Jenna Coleman as Victoria
(C) ITV Plc
But perhaps Albert’s worries are more founded than Victoria’s realizes. He thinks coming along with her instead of the Baroness will somehow keep her safer, but in truth once a madman is on the way, it doesn’t really matter who’s riding at the Queen’s side. And the madman is on the way. The show of course, turns it into Albert seeing the gun and pulling her down and protecting her. In real life, the man, Edward Oxford, was merely just a really lousy shot and missed them both. Despite the show’s suggestion that perhaps Oxford was somehow “Cumberland’s Creature” and that his orders came from Hanover, the truth is that Oxford really was a complete nutter, (as the show semi-admits) and the “Young England” society was a total figment of his fevered imagination, and he was found not guilty by reason of insanity.
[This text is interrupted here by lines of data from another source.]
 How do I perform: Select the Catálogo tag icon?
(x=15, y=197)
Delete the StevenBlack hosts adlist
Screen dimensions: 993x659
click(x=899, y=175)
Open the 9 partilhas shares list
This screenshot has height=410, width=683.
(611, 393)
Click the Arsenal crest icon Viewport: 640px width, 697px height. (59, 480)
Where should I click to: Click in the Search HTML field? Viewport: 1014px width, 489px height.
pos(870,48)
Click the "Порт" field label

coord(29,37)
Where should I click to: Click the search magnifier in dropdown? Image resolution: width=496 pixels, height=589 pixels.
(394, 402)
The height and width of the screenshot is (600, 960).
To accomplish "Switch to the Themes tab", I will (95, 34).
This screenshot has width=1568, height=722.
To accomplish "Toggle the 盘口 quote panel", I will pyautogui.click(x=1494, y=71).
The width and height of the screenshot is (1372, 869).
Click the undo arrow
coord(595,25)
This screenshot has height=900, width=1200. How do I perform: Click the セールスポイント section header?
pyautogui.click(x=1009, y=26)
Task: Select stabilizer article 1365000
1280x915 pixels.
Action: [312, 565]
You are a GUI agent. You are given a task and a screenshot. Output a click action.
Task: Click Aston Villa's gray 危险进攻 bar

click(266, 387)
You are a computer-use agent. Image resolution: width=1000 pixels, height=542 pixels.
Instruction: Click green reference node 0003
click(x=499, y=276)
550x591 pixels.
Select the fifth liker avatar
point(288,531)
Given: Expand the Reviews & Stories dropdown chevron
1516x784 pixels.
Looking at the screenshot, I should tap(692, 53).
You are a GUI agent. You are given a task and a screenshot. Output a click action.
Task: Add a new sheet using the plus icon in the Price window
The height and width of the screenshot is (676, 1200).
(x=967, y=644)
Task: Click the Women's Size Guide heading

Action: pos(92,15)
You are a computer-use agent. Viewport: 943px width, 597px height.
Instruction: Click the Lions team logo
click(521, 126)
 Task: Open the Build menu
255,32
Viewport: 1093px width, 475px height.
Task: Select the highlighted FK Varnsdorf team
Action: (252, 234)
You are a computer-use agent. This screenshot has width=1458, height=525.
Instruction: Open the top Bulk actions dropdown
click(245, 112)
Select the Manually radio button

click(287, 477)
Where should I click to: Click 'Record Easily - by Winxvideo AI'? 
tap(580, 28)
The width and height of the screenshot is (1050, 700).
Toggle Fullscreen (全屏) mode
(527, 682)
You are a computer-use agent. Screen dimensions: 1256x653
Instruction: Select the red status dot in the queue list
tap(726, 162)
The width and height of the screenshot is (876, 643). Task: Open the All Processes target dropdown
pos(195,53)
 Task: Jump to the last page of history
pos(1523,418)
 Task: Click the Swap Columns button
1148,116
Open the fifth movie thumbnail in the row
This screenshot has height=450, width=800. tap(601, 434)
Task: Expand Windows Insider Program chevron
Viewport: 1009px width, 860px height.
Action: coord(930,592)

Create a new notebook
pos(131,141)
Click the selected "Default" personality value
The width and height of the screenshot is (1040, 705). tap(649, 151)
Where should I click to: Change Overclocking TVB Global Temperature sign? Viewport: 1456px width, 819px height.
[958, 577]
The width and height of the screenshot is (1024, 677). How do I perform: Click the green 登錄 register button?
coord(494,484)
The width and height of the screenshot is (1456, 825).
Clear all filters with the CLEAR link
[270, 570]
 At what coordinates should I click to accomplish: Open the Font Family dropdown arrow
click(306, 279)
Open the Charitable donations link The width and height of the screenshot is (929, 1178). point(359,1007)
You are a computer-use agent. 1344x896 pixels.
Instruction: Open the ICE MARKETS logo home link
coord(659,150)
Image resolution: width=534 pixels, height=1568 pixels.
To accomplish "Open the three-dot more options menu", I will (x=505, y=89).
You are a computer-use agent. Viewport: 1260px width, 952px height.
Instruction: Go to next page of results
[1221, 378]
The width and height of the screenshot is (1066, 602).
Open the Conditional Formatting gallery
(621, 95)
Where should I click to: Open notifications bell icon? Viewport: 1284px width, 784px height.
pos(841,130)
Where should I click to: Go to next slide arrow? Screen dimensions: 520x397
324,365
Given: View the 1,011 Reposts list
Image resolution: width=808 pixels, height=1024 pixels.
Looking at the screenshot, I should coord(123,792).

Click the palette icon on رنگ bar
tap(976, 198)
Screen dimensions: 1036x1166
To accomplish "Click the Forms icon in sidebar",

Either way, Victoria is now stuck in the house until the labor pains begin.
"Victoria: “Am I just a vessel now to be protected because I am carrying precious cargo?”"
Meanwhile, in the mid levels Ernest has returned to continue his mutual crush on the Duchess of Sutherland, a flirtation that continues to at least be amusing — a “harmless flirtation” as they both continue to insist, even as they have midnight meetings in bedrooms, that involve wig and hairfall fetishes. (Seriously, she’s had that hair up in pincurls for hours, and yet the hair fall in the back is straight as a pin? Please.) In the downstairs romance, Ms. Skerrett is faced with a proposal by Mr. Francatelli, who is proposing they both chuck the service altogether and risk it for a shot at being solidly middle class on the back of him opening his own restaurant. (Spoiler alert, in real life the real Mr. Francatelli did not leave Victoria’s service until 1842, which at the pace we’re going, will be around season 3.) To be fair, the real Eliza is right when she says that Nancy’s trust in Francatelli could blow up in her face, and she’s safer with an income and the single life, and no babies. But is that really the path to happiness?
Adrian Schiller as Penge and Eve Myles as Mrs. Jenkins
(C) ITV Plc
But never mind that. Back to Victoria, who has realized, upon being lectured by Hanover that she should abolish the constitution and become a despot that democracy is where it’s at. and furthermore, she’s not going to stay cooped up either. If the jury found the kid not guilty because he was nuts, then she will accept that, and put her bonnet on and go for a drive. And everyone will cheer, even Peel and Albert.
"Brodie: “THIS ROYAL EARTH OF KINGS….”Mrs. Jenkins: “Yes, yes yes, drink this first, then Shakespeare.”"
Now let’s go have that baby, shall we? Victoria, the Princess Royal, was born November 20, 1840. (Spoiler alert, she would go on to marry Prince Frederick of Prussia, and was later known as Empress Frederick.) But right now she’s a screaming squalling newborn babe, and all the bells of London are ringing and the staff are downstairs getting royally drunk. Downstairs, a wet nurse gives her own child away to become the brood mare for the upper classes. Cumberland marches off, unneeded. The Queen has lived. (Did you really think she’d let Cumberland be king?)
Next: Victoria Season 1 Recap: “The Engine of Change”
As our episode draws to a close, Francatelli leaves the kitchens for his new restaurant (though doubtless he will find reasons to return next year.) Skerrett grieves for her loss. And the Queen vows that when they have the next one, it will be a boy. We’ll leave all that for next season though. Until then…. Gloriana…. Alleluia.